How to remove multiple UTF-8 BOM sequences
Asked Answered
S

12

75

Using PHP5 (cgi) to output template files from the filesystem and having issues spitting out raw HTML.

private function fetch($name) {
    $path = $this->j->config['template_path'] . $name . '.html';
    if (!file_exists($path)) {
        dbgerror('Could not find the template "' . $name . '" in ' . $path);
    }
    $f = fopen($path, 'r');
    $t = fread($f, filesize($path));
    fclose($f);
    if (substr($t, 0, 3) == b'\xef\xbb\xbf') {
        $t = substr($t, 3);
    }
    return $t;
}

Even though I've added the BOM fix I'm still having problems with Firefox accepting it. You can see a live copy here: http://ircb.in/jisti/ (and the template file I threw at http://ircb.in/jisti/home.html if you want to check it out)

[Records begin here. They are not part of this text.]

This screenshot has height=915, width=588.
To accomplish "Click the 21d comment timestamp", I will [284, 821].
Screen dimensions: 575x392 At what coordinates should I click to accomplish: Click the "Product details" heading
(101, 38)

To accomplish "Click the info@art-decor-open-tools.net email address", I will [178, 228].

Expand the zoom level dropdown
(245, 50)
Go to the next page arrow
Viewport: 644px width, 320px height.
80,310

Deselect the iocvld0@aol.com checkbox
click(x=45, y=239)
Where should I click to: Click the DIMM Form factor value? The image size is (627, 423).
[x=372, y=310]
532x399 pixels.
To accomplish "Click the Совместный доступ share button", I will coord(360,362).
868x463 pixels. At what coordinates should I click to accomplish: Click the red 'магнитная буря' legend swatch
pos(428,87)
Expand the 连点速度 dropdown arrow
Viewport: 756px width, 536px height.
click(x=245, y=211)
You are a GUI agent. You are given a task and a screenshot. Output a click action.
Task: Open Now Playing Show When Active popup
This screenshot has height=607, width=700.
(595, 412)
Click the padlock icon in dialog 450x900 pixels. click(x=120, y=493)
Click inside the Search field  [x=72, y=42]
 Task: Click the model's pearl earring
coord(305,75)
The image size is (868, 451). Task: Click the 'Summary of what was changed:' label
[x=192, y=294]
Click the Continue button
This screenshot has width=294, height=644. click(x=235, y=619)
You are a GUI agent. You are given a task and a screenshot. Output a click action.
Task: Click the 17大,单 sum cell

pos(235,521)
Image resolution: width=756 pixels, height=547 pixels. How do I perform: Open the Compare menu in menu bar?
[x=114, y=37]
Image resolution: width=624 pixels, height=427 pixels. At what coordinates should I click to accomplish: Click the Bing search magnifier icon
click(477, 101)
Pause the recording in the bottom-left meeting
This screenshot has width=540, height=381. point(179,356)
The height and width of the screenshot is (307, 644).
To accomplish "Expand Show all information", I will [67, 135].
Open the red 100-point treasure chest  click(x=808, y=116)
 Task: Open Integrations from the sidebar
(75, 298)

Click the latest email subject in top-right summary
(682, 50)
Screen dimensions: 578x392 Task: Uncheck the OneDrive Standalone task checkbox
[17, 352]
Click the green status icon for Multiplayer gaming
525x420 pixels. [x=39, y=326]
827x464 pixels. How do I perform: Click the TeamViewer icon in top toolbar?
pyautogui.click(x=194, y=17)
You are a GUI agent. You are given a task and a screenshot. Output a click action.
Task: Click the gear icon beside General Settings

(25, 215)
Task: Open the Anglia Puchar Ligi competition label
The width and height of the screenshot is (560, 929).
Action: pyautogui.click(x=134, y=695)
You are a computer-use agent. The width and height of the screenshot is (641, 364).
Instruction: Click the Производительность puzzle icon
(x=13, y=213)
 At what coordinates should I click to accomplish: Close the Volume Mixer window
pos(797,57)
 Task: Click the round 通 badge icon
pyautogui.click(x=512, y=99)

Any idea how to fix this? o_o

Shearer answered 24/4, 2012 at 2:4 Comment(2)
utf8 file shouldn't have a BOM, if your editor put those in, there should be a configuration to omit those, if your editor won't allow you to not put in BOM, replace your editor.Castrato
yeah. I use n++, and I tried without BOMShearer
L
180

you would use the following code to remove utf8 bom

//Remove UTF8 Bom

function remove_utf8_bom($text)
{
    $bom = pack('H*','EFBBBF');
    $text = preg_replace("/^$bom/", '', $text);
    return $text;
}
Laurasia answered 15/3, 2013 at 2:55 Comment(5)
For some reason in the Google+ API, this BOM shows up at the end of the content variable, so I needed to tweak this to remove it from the end of the string.Anastatius
Can someone explain how the pack function is used here? I know it converts a string to a binary representation but struggling to understand how this helps with identifying the BOM Unicode character.Bittencourt
This worked great for my requirement to read the CSV output from SSRS and append to a larger file.Refuse
I used this with trim to cleanse copy/pasted form data like this: $bom = pack('H*','EFBBBF'); $replacementChars = " \n\r\t\v\0" . $bom; $cleanVar = trim($dirtyVar, $replacementChars);.Irriguous
@fsociety The BOM is three bytes - 0xef 0xbb 0xbf. So pack is is using a format of H* which means interpret all values in the string as hexadecimal bytes. I prefer o1max's answer (although has a lower score) that simply uses a string with escape characters:"\xEF\xBB\xBF"Twayblade
S
58

try:

// -------- read the file-content ----
$str = file_get_contents($source_file); 

// -------- remove the utf-8 BOM ----
$str = str_replace("\xEF\xBB\xBF",'',$str); 

// -------- get the Object from JSON ---- 
$obj = json_decode($str); 

:)

Shanta answered 18/9, 2013 at 11:19 Comment(0)
A
20

Another way to remove the BOM which is Unicode code point U+FEFF

$str = preg_replace('/\x{FEFF}/u', '', $file);
Arsonist answered 19/6, 2014 at 17:3 Comment(0)
C
8

b'\xef\xbb\xbf' stands for the literal string "\xef\xbb\xbf". If you want to check for a BOM, you need to use double quotes, so the \x sequences are actually interpreted into bytes:

"\xef\xbb\xbf"

Your files also seem to contain a lot more garbage than just a single leading BOM:

$ curl http://ircb.in/jisti/ | xxd

0000000: efbb bfef bbbf efbb bfef bbbf efbb bfef  ................
0000010: bbbf efbb bf3c 2144 4f43 5459 5045 2068  .....<!DOCTYPE h
0000020: 746d 6c3e 0a3c 6874 6d6c 3e0a 3c68 6561  tml>.<html>.<hea
...
Clougher answered 24/4, 2012 at 2:7 Comment(3)
if I was using n++, why would it cause this? it's saving it as unix/utf8 -bomShearer
Save it as UTF-8 NO BOM (or whatever it's called in N++).Clougher
I did and I'm still getting the same result. I curl'd the direct file (curl ircb.in/jisti/home.html | xxd) and got no leading characters, but curl'ing the PHP script adds the excess data in the front and all I'm using is print to output the data.Shearer
C
6

if anybody using csv import then below code useful

$header = fgetcsv($handle);
foreach($header as $key=> $val) {
     $bom = pack('H*','EFBBBF');
     $val = preg_replace("/^$bom/", '', $val);
     $header[$key] = $val;
}
Camire answered 18/7, 2018 at 6:10 Comment(0)
L
5

This global funtion resolve for UTF-8 system base charset. Tanks!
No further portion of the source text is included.